Diagnose Keratitis – welche Behandlung hilft?

Je nach Ursache unterscheidet sich sowohl der Verlauf einer Keratitis als auch die Gefahr, die sie für dein Augenlicht darstellt. Schlimmstenfalls drohen irreparable Schäden an der Hornhaut – nämlich dann, wenn eine Infektion so weit fortschreitet, dass sich Geschwülste oder neue Gefäße (Vaskularisation) bilden, die deine Hornhaut dauerhaft eintrüben. Aus diesem Grund ist es wichtig, dass du bei Beschwerden so schnell wie möglich einen Augenarzt konsultierst.
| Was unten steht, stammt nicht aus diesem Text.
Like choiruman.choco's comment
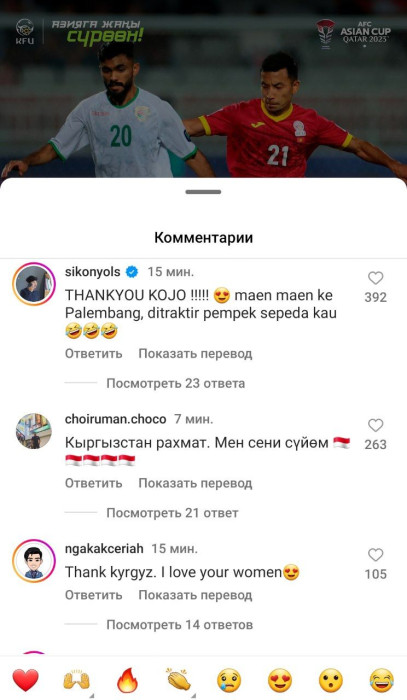Image resolution: width=407 pixels, height=700 pixels. click(375, 425)
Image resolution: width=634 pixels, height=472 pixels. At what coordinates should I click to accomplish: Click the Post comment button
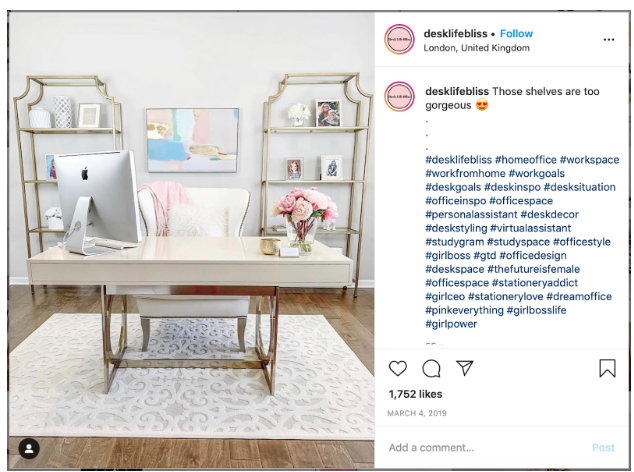point(603,447)
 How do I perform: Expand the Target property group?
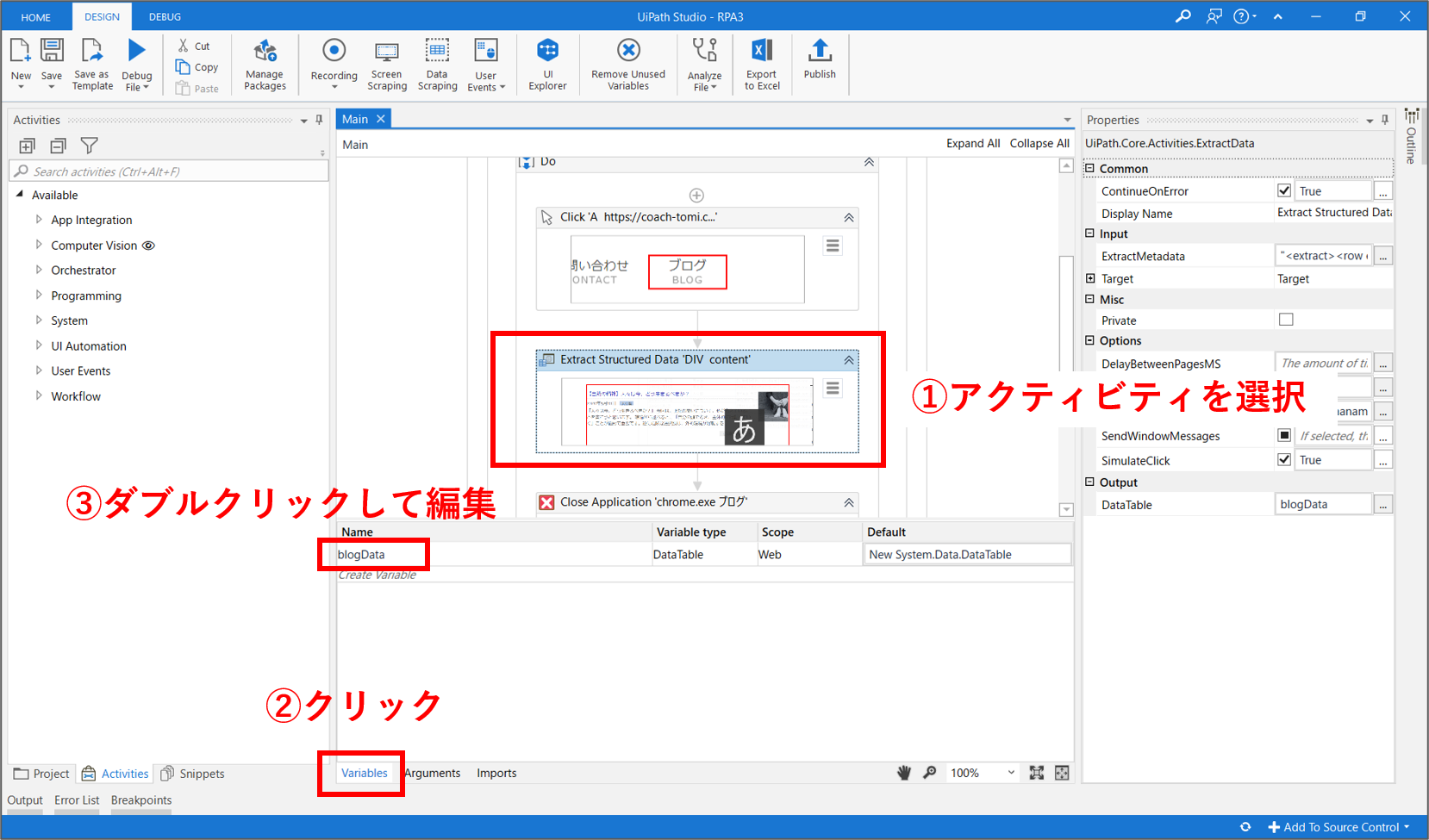coord(1090,278)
Mit einer zielgerichteten Behandlung ist die Hornhautentzündung nach einer Dauer von zwei bis drei Wochen überstanden, bei Komplikationen kann sie sich aber auch deutlich länger hinziehen.

Bei Keratitis kommen folgende Therapien zur Anwendung:

  • Bakterielle Keratitis wird mit antibiotikahaltigen Augentropfen behandelt, die mehrmals täglich in das betroffene Auge geträufelt werden.
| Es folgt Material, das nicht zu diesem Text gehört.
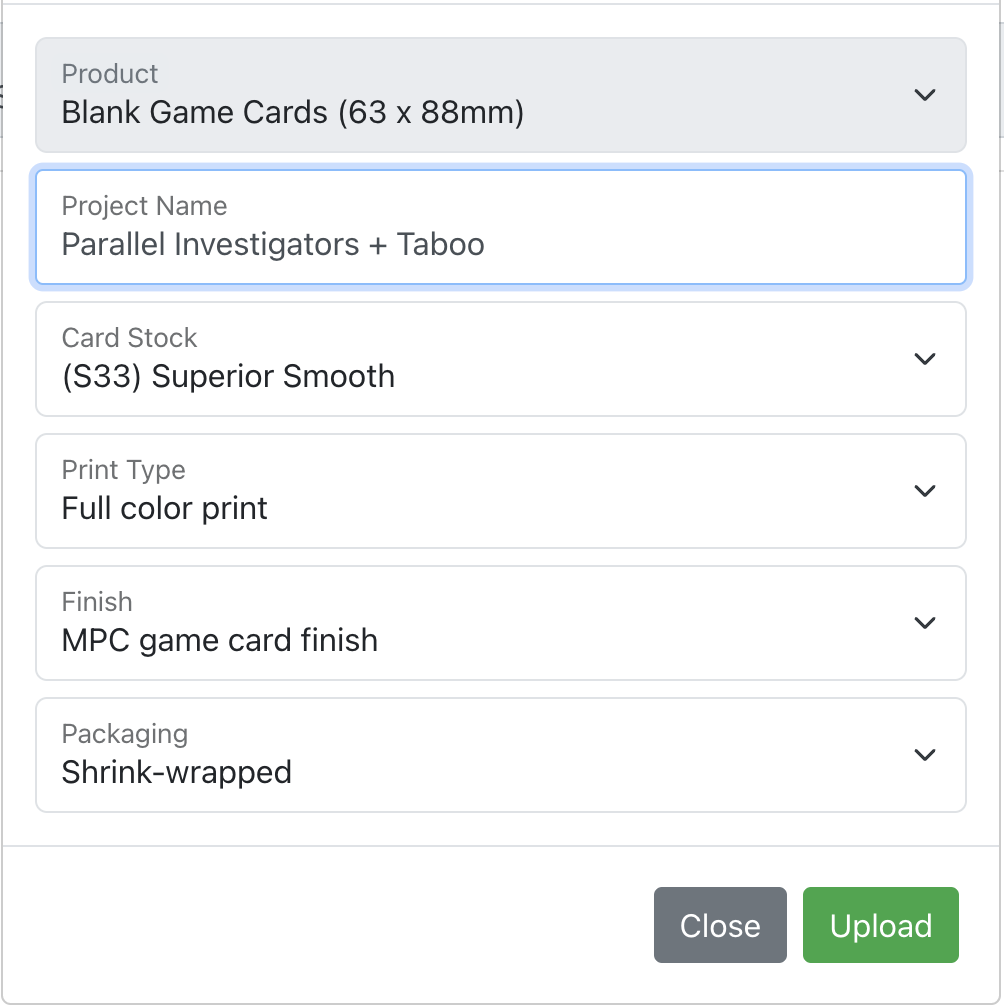Viewport: 1004px width, 1006px height.
Task: Click the Product dropdown chevron arrow
Action: pyautogui.click(x=925, y=95)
  • Gegen eine chronische Hornhautentzündung infolge trockener Augen wird nach Bedarf künstliche Tränenflüssigkeit verabreicht.
  • Virale Hornhautentzündungen werden mit Salben oder Tabletten behandelt, die einen gegen das jeweilige Virus wirksamen Wirkstoff enthalten.
  • Pilzerkrankungen können im Anfangsstadium noch mit Salbe (Antimykotika) unter Kontrolle gebracht werden. Sind bereits tiefere Schichten der Hornhaut betroffen, bleibt nur noch das operative Abtragen der befallenen Schichten.
  • Wurde die Hornhaut im Verlauf der Keratitis irreparabel beschädigt, hilft nur noch eine Hornhauttransplantation, um die Sehkraft zu erhalten.